Они сыграли ещё несколько партий, периодически приговаривая что-то вроде «под игрока с семака» или «под вистующего — с тузующего», но и тут проигрывающий Цезн демонстрировал свой характер и настаивал, что надо говорить «под вистузá — с тузá»; партнёры ничего не имели против.
— Да, — время от времени продолжал вспоминать Фарн, — клёв на озёрах всегда был знатный. Помните, мы ещё за ужином начинали обсуждать и всё время говорили, что нельзя будет расписывать долгую пулю, потому что с утра надо будет ещё накопать червей…
Наступал момент, когда Фарн всегда волновался. С женой Цезна он познакомился ещё тогда, когда учился в аспирантуре и немного преподавал, а она поступила на первый курс. Тогда её звали Стебелёк, потому что такова была её талия. На биостанции их кафедры зоологии она смело препарировала лягушек, набивала чучела птичек, но панически боялась червей. Она всю жизнь боялась червей. Это объяснялось чем-то из её детства, но, в любом случае, лучше было при ней не произносить этого слова вообще. Потом они долго не встречались, но однажды, по бизнесу, его свели с неким молодым Цезном, а тот представил свою жену…

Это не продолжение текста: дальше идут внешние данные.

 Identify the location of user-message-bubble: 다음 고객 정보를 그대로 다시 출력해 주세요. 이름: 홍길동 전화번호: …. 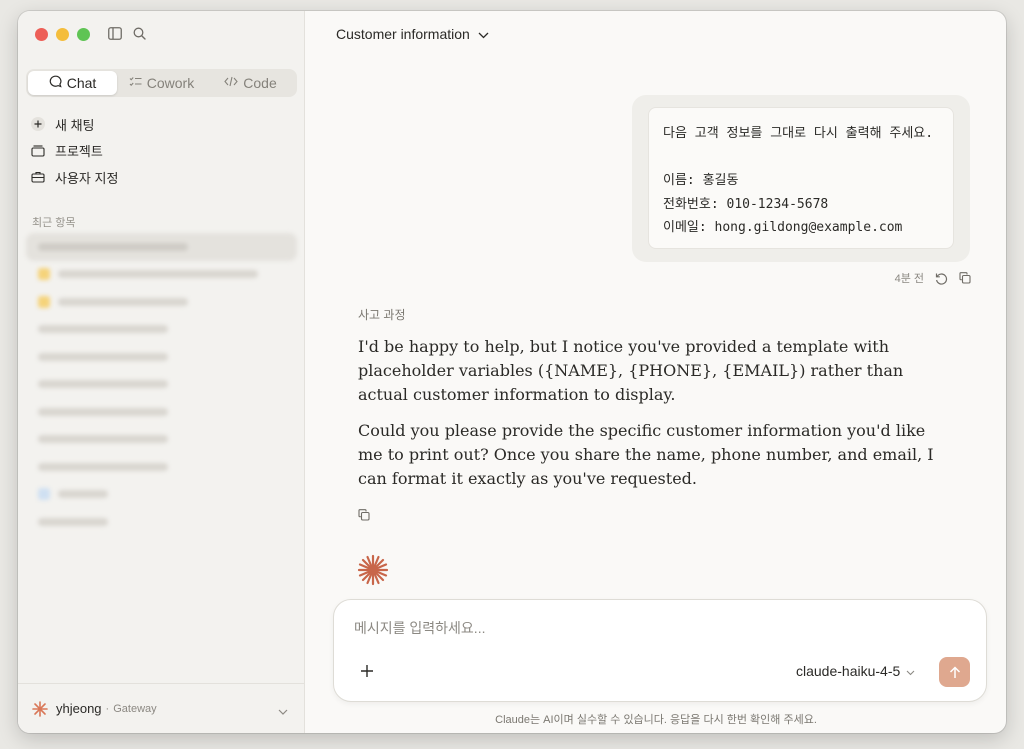
(801, 178).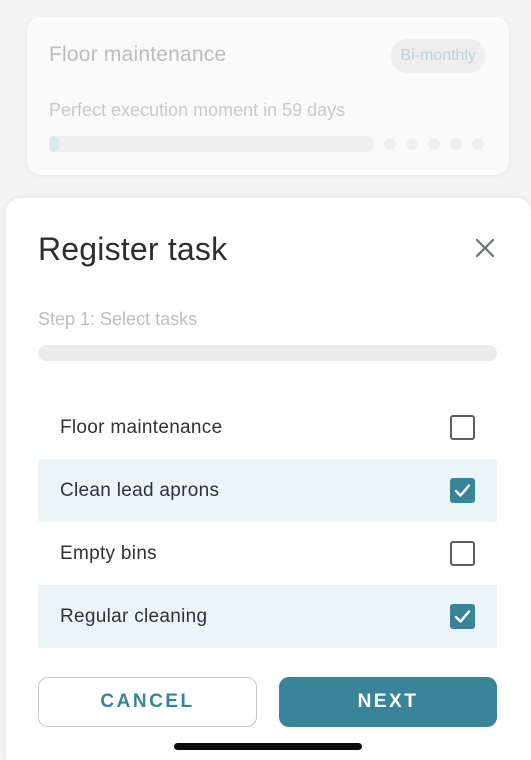 The width and height of the screenshot is (531, 760). What do you see at coordinates (485, 248) in the screenshot?
I see `close-icon` at bounding box center [485, 248].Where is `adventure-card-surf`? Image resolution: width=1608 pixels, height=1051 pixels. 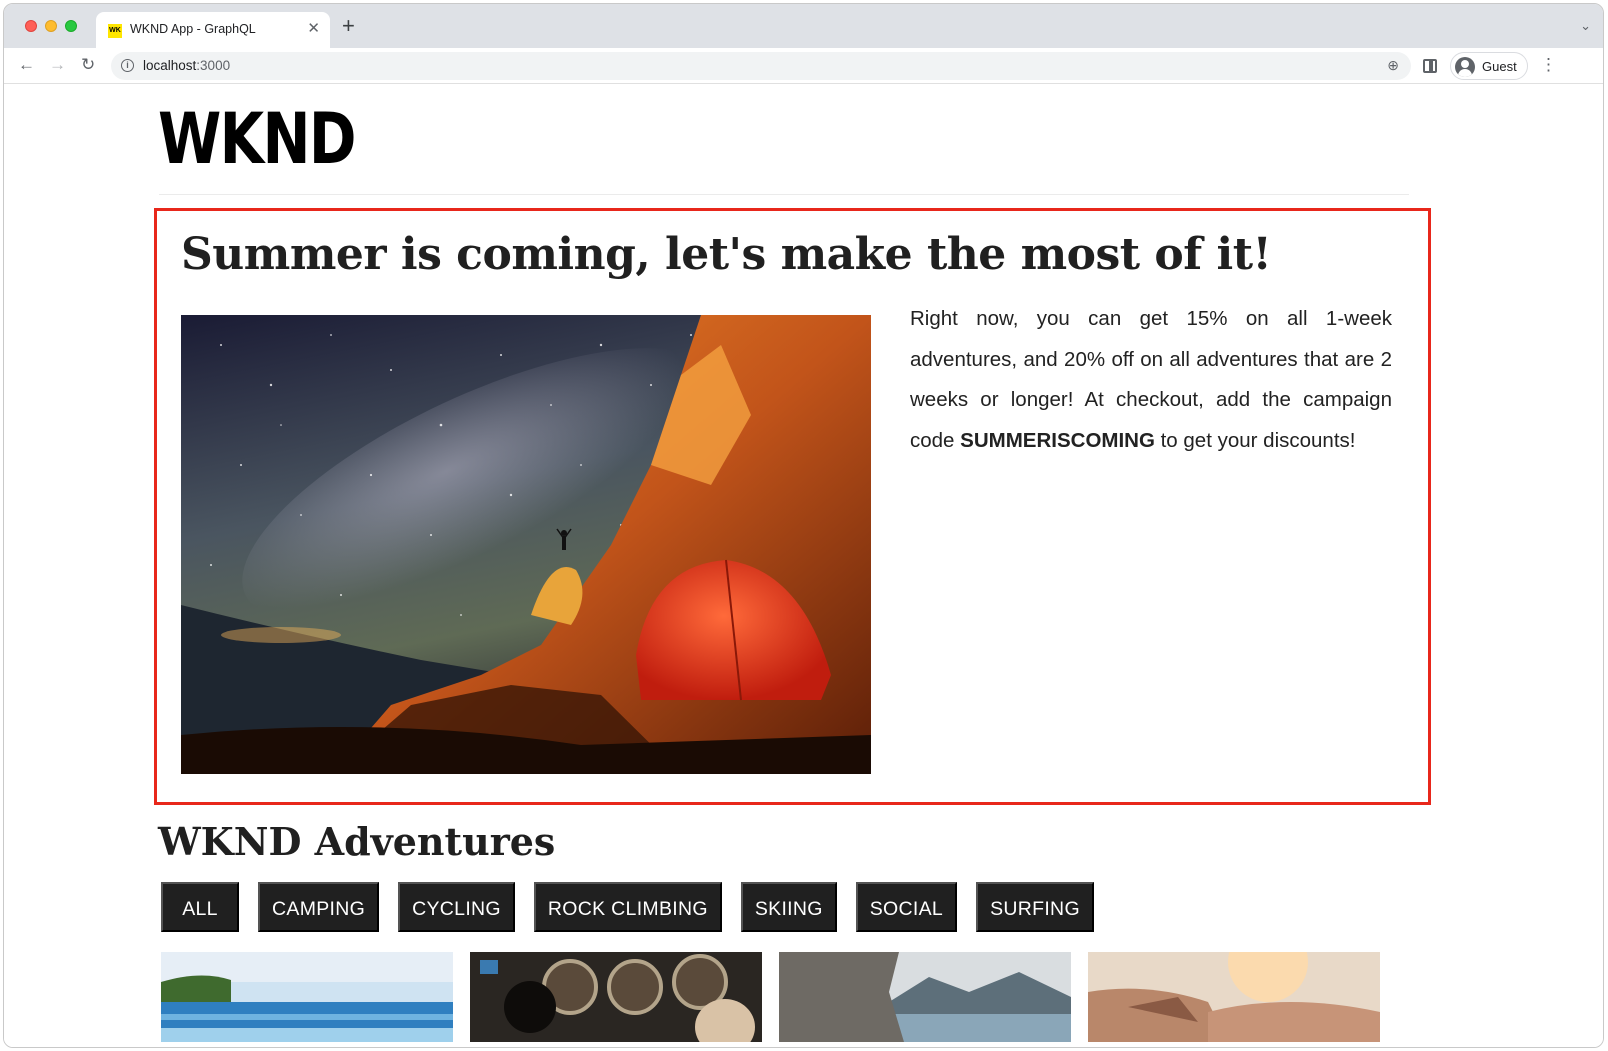
adventure-card-surf is located at coordinates (307, 997).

Очень странно, но и замужняя Цензн-а продолжала бояться червей. А они издевались, да. За ужином, перед ночной игрой в карты и последующей рыбалкой, кто-нибудь обязательно мог не удержаться. Кто-нибудь обязательно мог случайно ляпнуть про «пойти накопать…» и тотчас поправлялся «бубей». Но Цезн-а всё равно хваталась руками за горло, вскакивала и выбегала из-за стола.
«Накопать бубей» был тот эвфемизм, который скреплял и веселил эту троицу уже долгие годы. Никто из присутствующих в баре никогда не понимал, отчего это вдруг три старых картёжника принимались хохотать. И громче всех хохотал сам Цезн. В тот вечер вот тоже. Он пил уже много и теперь достиг того наигранно-игривого расположения духа, какие бывают лишь только у действительных тайных советников в самом расцвете сил. Официантка села ему на колени. Другая уже прочно угнездилась на коленях у Солна. Фарн извинился, что ему надо выйти.

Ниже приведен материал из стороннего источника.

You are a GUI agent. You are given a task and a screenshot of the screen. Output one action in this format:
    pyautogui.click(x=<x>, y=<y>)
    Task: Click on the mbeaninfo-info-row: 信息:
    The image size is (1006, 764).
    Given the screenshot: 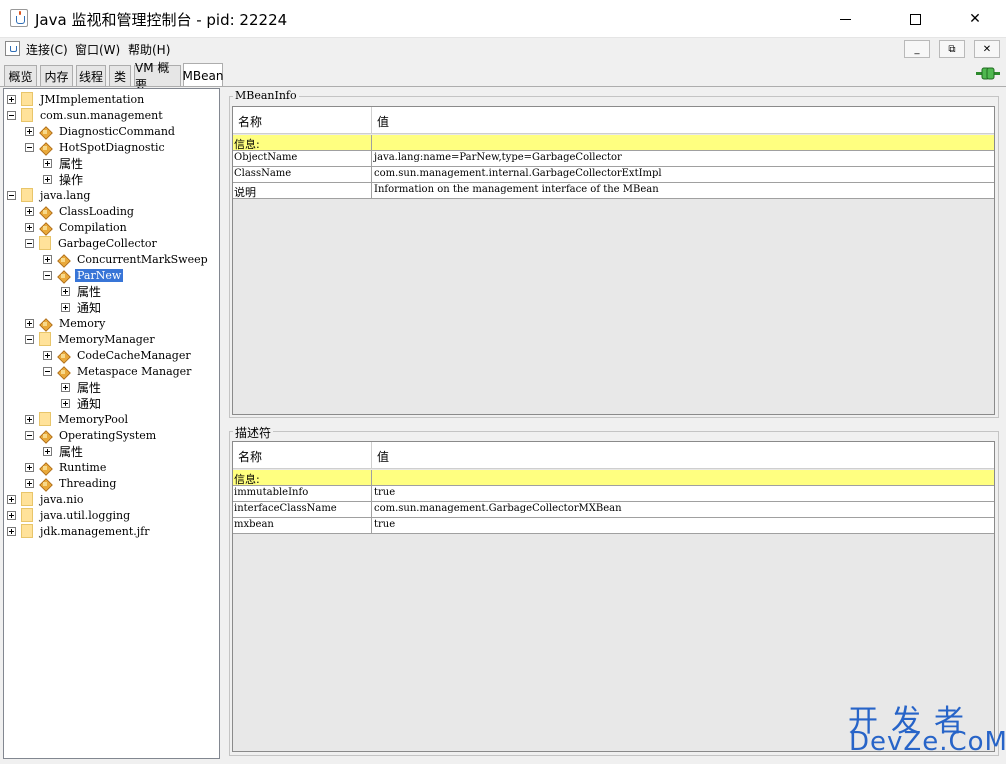 What is the action you would take?
    pyautogui.click(x=614, y=143)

Пока такси поднималось по серпантину наверх, он вспомнил, что как-то спросил у тайного советника: «А что, твоя супруга боится червей до сих пор?» Тот ответил «нет», и разговор больше не возобновлялся.

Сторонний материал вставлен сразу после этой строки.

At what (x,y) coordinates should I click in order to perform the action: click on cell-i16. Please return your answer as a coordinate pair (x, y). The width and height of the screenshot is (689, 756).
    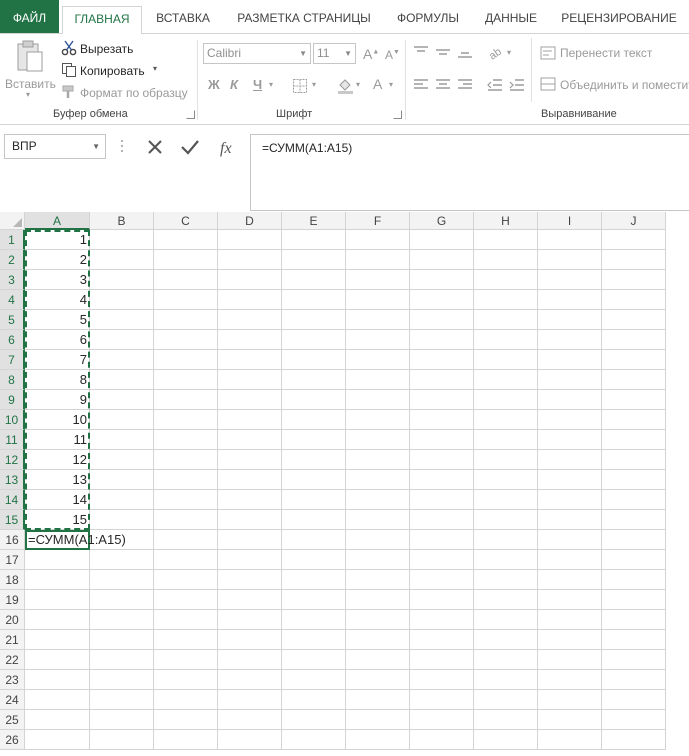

Цезн-а ждала его в номере гостиницы. Она не спрашивала, будет ли он кофе, а он не говорил, что сегодня она выглядит особенно восхитительно. Они просто шагнули друг другу в объятия и ещё какое-то время стояли, прежде чем лечь.
Утром Фарну позвонили сразу несколько муравьёв и со смехом рассказали, что Черн пришёл так поздно, что народ едва удержался, чтобы не выбросить его обратно.
IV
Настал понедельник, и с утренней пробежки, нагрузочной из-за выходных, Фарн-2с вернулся весь потный. Сразу прошёл в ванную, где сбросил с себя футболку и две пары шорт и голый полез под душ. Пока прохладные струи воды, омывали его красное тело, он в деталях обдумывал план предстоящего дня.
Такие планы он любил составлять именно во время пробежки и обычно на том отрезке, когда вдруг резко переходил на иноходь. Двухтактный бег, хотя и приближал муравья к человеку, врачами категорически не рекомендовался. Более полезными для центральной нервной системы считались трёхтактный галоп или четырёхтактный тёльт. Основная масса бегунов так и делала. Надев на голову наушники, они дробили ногами каждый в своём музыкальном ритме, и лишь один среди них раскачивался из стороны в сторону, как конь-иноходец.